Patients with metabolic dysfunction–associated steatotic liver disease who were prescribed moderate- to high-intensity statins had a 40% lower risk of progressing to advanced liver fibrosis compared with those who weren't prescribed statin therapy, according to a recent study.
In the cohort study, published in BMJ Open Gastroenterology, researchers assessed the association between statin prescriptions and fibrosis progression risk in patients with metabolic dysfunction–associated steatotic liver disease (MASLD) within a primary care setting. The study included 1,238 patients with MASLD who had an initial low or indeterminate risk of advanced fibrosis, evaluated using their Fibrosis-4 Index (FIB-4) score over an average of 3.3 years. The primary outcome was the progression to a high-risk FIB-4 score (≥ 2.67). Approximately 47% of the cohort received statin prescriptions during the study period.

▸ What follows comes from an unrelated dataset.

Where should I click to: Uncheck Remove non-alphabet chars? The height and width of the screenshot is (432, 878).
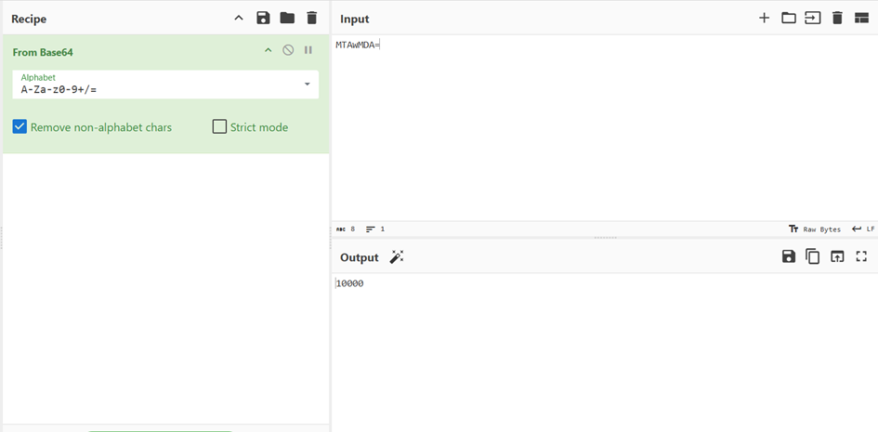coord(20,126)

The researchers showed that statin users had a 40% lower risk of progressing to a high-risk FIB-4 score compared with nonusers (hazard ratio [HR] = 0.60, 95% confidence interval [CI] = 0.45–0.80). Specifically, moderate-intensity (HR = 0.60, 95% CI = 0.42–0.84) and high-intensity statin therapy (HR = 0.61, 95% CI = 0.42–0.88) were associated with a reduced progression risk, whereas low-intensity statins were not significantly associated with fibrosis risk reduction.
The researchers noted that prospective studies may be warranted to better evaluate the role of statins in managing fibrosis risk among patients with MASLD.
Full disclosures can be found in the published study.